24時間営業だから少しウルサいとは思うけど、下の階には用心棒みたいな冒険者がたくさんいるから大抵のことは彼らを頼ると良いって。ちなみに彼ら、俺が来ることに歓喜したらしいです奥さん。



「では、ミツキさんを案内したいので御前を失礼いたします陛下!」


「え?ちょっ、さすがに失礼……」


「さぁ行きましょう、ミツキさん!」



レナード様の話も終わり、俺の反復復習も終わりを迎えターシャさんが用意してくれた紅茶もなくなってすぐ。ずっと俺のすぐ隣でモジモジしていたサラさんが勢いよく立ち上がったかと思えば、俺の手を握ってレナード様たちに会釈をして歩き出してしまう。行っても良いよ~、って感じでレナード様たちが手を振ってくれるんだけど、どうなんだろ。

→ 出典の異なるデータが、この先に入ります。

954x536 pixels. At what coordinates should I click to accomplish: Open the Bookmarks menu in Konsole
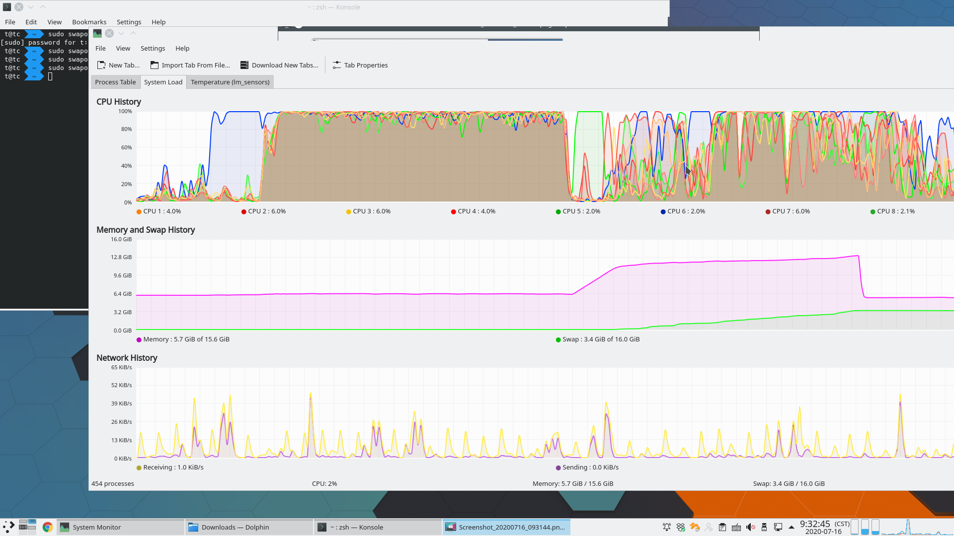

やってしまったことは仕方がないと諦め、俺は腹を括ってサラさんの早歩きに歩調を合わせついて行く。サラさんの方が俺より身長高いんだけど、実際問題この世界の人たちの身長が高い。いや、低い人も城で見かけたから身長の高い人が多い……か。でも高いことに代わりはないので、ちょっぴりイジケておこう。国の重役に就いている人と一緒だからなのか、あっさりと城の外に出られ城下町バロニアへ。